Ketika sejarah kehidupan Sosok kian dipenuhi prahara, menjadi naif kalau kita Kagak mau turun tangan memperbaikinya lewat pendidikan dan kebudayaan. Saung Mang Udjo itu salah satu sumber pendidikan dan penanda peradaban. Kalau ia Wafat, berarti Wafat pula salah satu sumbu peradaban. Itu bakal Membikin prahara memenangi perlombaan.
Seabad yang silam, sejarawan sekaligus penulis fiksi ilmiah asal Inggris, Herbert George Wells, telah ‘menujum’ munculnya pertarungan dalam sejarah Sosok. Lewat Kitab The Outline of History, ia menulis kalimat masyhur: Human history becomes more and more a race between education and catastrophe (sejarah Sosok kian menjadi ajang perlombaan antara pendidikan dan prahara).
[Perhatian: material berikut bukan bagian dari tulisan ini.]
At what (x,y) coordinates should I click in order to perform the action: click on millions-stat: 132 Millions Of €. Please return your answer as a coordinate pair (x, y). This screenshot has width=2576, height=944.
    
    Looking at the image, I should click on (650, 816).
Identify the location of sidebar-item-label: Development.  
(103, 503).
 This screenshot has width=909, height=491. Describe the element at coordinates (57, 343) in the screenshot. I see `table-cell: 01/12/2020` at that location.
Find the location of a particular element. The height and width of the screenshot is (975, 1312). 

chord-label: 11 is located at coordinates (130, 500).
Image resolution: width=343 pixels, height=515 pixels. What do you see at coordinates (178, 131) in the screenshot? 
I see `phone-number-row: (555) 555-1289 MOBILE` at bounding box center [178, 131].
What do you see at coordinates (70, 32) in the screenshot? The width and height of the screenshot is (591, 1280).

Orang-orang yang waras mustahil membiarkan malapetaka menguasai, bahkan memenangi ajang perlombaan. Kumpulan orang waras Niscaya akan Membikin gerakan penyelamatan agar pendidikan dan kebudayaan berjaya di arena. Ancaman penutupan Saung Mang Udjo bakal membuktikan apakah Lagi banyak kumpulan orang waras di negeri ini.